Spacefem (spacefem) wrote,
Spacefem
spacefem

feminism: it's not what's forcing me to work

Last week I took a vacation day Friday to spend some quality time with my baby girl. I was totally excited about it. Since Monday was a holiday I only worked three days and it felt great. In fact if it were up to me, I'd probably work short or part time weeks all year. I like my job and it's very rewarding, but spending time at home is really nice these days. I miss Jo, especially around Wednesday when the weekend seems kind of distant. Getting out of the house is nice for a few hours but full time work is a little overwhelming.

There's this stereotype about feminists that we all want to RUSH back to work and leave our babies at home just to prove a point and conquer the world and prove our loyalty to the Cause of Career Women. It's a myth that goes along with a few other of my favorites:
  1. Feminists want to force women to work outside of home just to break the norm of mothers being the primary childcare providers.
  2. Feminists have started "mommy wars" between full-time moms and full-time career holders, with each side accusing the other of ruining things for the female sex.
  3. Feminists want women to do it all to prove that they don't need men.
I've never actually met a feminist who believed any of these things, but the backlash movement seems to be spewing the stereotypes like there's no tomorrow. And I still hear women believe it, saying they don't want to be feminists because they want to be moms or don't want all this pressure to have a workaholic career, as if the movement is going to cattle-prod them to work every day.

But the truth is that most women don't work just to drive home a political agenda. Those of us who have jobs are working for the same reason men do: that silly mortgage just keeps being due every month. We like food.

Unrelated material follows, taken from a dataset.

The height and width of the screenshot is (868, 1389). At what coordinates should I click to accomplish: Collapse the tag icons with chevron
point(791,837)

The baby needs diapers.

To be honest, the whole job thing isn't really a choice.

So in my life I'm giving feminists the credit for the things they've actually done for me. It's because of them that I have a cool job that I enjoy, and a paycheck that's hefty enough that Marc doesn't need to work days outside the home. It's really nice that we don't have to haul the baby off to daycare every morning. And it's really nice that Marc doesn't have to be the one to support us, because I happen to be the one who's typically made more money. Which is okay! Feminism erased the days where women had to find "providers" to marry, now we can just be in love.

Thousands of women in previous generations fought to get me equal pay and a chance to compete in the non-traditional career that appealed to me. Without those activists, I bet Marc and I would both be working outside the home during the day, and neither of us would like our jobs as much. I might not have gotten six weeks of paid maternity leave, and FMLA might not have been around for me to take more time when I wanted to. I might not have gotten the paid vacation day Friday. I might have had to settle for a job I didn't enjoy as much. And the world of engineering might not have gotten anything I had to offer.

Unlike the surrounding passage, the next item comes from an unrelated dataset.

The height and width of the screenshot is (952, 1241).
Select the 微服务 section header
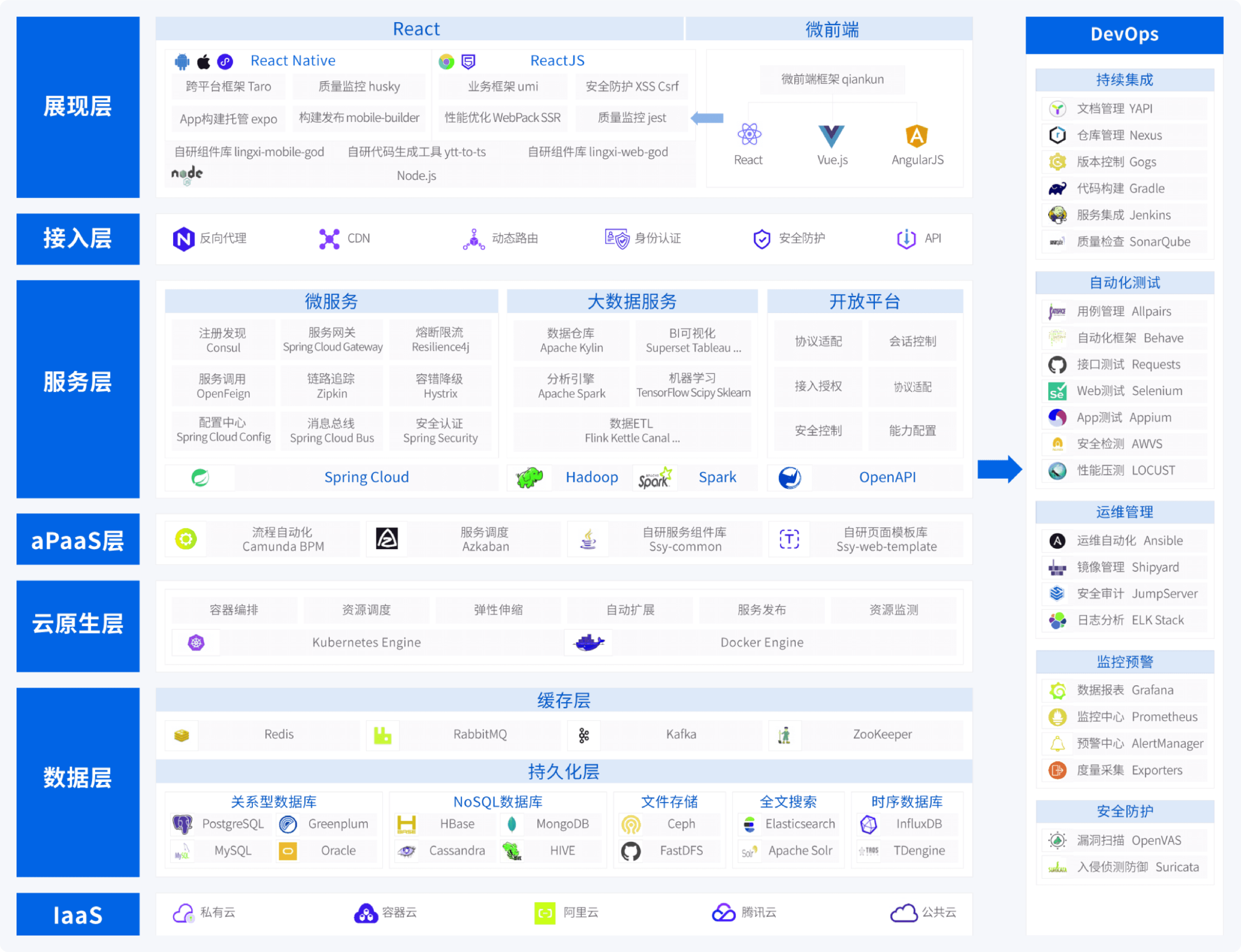click(331, 301)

So dear world, don't listen to the bullshit being fed to you by non-feminists about what we believe. We love seeing women staying home to raise their kids, when it works for their families. Just like we love seeing women in successful careers, when it works for their families. You know what, we just like seeing things work out for women. It's true that we do a lot of work on behalf of career women, but that's because their equality depends on society accepting them, not because we love them more. I promise.

Balancing career and family can be overwhelming, because we're human. Feminism makes it better.